▸ TUGAS YANG DIKERJAKAN
- A) Tuliskan ulang kata demi kata bagian teks tentang puasa Tarwiyah dan puasa Arafah yang dibuka dengan kata-kata yang memuat "Ibadah kurban setiap" dan ditutup dengan "ilmunya sebelum beramal.".
- B) Teruskan teks tentang puasa Tarwiyah dan puasa Arafah, dimulai setelah kalimat terakhir yang ditampilkan.

▸ TEKS KUTIPAN

Tuesday, July 28, 2020

Puasa Tarwiyah dan Puasa Arafah


Ibadah kurban setiap tahun dilaksanakan oleh umat muslim. Ketika menjelang pelaksanaan ibadah kurban, banyak diantaranya ajakan untuk beramal salih. Diantara ajakan tersebut adalah puasa tarwiyah yang dilaksanakan pada tanggal 8 Dzulhijjah dan puasa Arafah pada tanggal 9 Dzulhijjah. Namun demikian, kita mesti paham terlebih dahulu akan ilmunya sebelum beramal.

 

1. Puasa Tarwiyah

Keabsahan syariat puasa Tarwiyah ini sedikit sekali dalil yang menjelaskan. Mungkin juga dikarenakan belum menemukan hadis shahih yang menyampaikan tentang keabsahan syariat puasa tarwiyah. Banyak yang menyebut puasa Tarwiyah karena bertepatan dengan hari tarwiyah. Namun demikian, biasanya puasa Tarwiyah menggunakan dalil hadis berikut:

 

 وأخبرنا محمد، أنبأنا رزق الله بن عبد الوهاب، أنبأنا محمد، أنبا أبو محمد عبد الله بن محمد الأصبهاني، أنبا عبد الله بن محمد بن سوار، ثنا أيوب لآل الأشعري، ثنا علي بن علي الحميري، عن الكلبي، عن أبي صالح، عن ابن عباس، قال: قال رسول الله ص: صوم يوم التروية كفارة سنة، وصوم يوم عرفة كفارة سنتين.  ابن قدامة المقدسي

 

Artinya: Dan telah mengabarkan kepada kami Muhammad, telah memberitahukan kepada kami Rizqullah bin Abdul Wahhab, telah memberitahukan kepada kami Muhammad, telah memberitahukan kepada kami Abu Muhammad Abdullah bin Muhammad Al-Asbahani, telah memberitahukan kepada kami Abdullah bin Muhammad bin Sawwaar, telah menceritakan kepada kami Ayyub keluarga Al-Asy'ari, telah menceritakan kepada kami Ali bin Ali Al-Himyari, dari Al-Kalbiy, dari Abi Shaalih, dari Ibnu Abbas ia berkata: Rasulullah SAW bersabda, “Puasa pada hari tarwiyah menghapuskan (dosa) satu tahun, dan puasa pada hari Arafah menghapuskan (dosa) dua tahun”. (HR. Ibnu Qudamah Al-Maqdisi)

▸ MATERI HASIL EKSTRAKSI
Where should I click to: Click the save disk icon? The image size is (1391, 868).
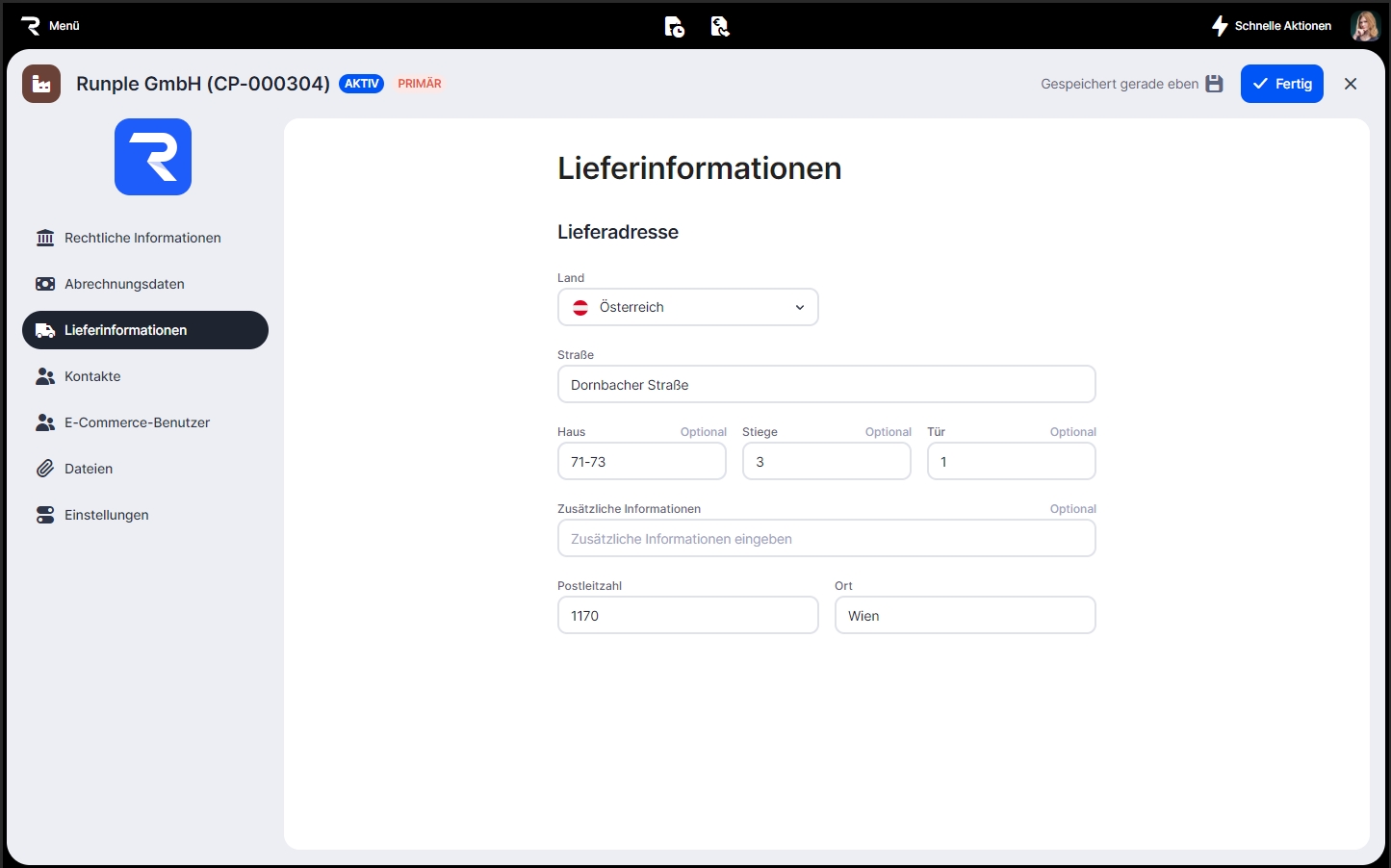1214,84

---

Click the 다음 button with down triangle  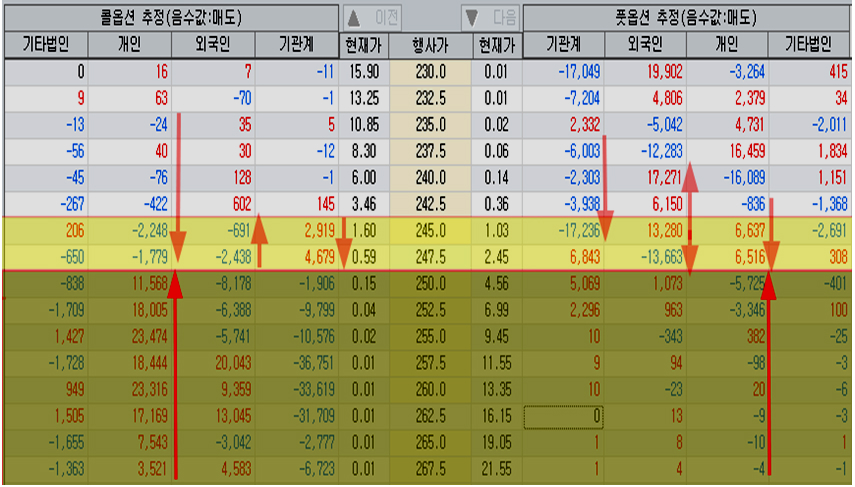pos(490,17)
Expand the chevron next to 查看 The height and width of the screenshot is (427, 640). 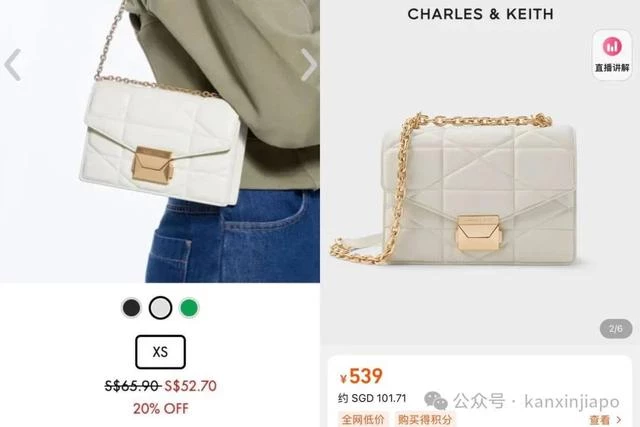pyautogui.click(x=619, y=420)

▸ KUNCI JAWABAN LATIHAN
- A)
Ibadah kurban setiap tahun dilaksanakan oleh umat muslim. Ketika menjelang pelaksanaan ibadah kurban, banyak diantaranya ajakan untuk beramal salih. Diantara ajakan tersebut adalah puasa tarwiyah yang dilaksanakan pada tanggal 8 Dzulhijjah dan puasa Arafah pada tanggal 9 Dzulhijjah. Namun demikian, kita mesti paham terlebih dahulu akan ilmunya sebelum beramal.

- B)
 

Hadis dengan jalur periwayatan tersebut dikutip sebagaimana yang ada pada website pulpit.alwatanvoice.com. Sering disebutkan bahwa Dailamiy dalam Musnad Firdaus (2/248) juga meriwayatkan dari jalan Abu Syaikh, dari Ali bin Ali Al-Himyari, dari Al-Kalbiy, dari Abi Shaalih, dari Ibnu Abbas secara marfu.

 

صوم يوم التروية كفارة سنة، وصوم يوم عرفة كفارة سنتين. الديلمى

 

Artinya: “Puasa pada hari tarwiyah menghapuskan (dosa) satu tahun, dan puasa pada hari Arafah menghapuskan (dosa) dua tahun”. (HR. Dailamiy)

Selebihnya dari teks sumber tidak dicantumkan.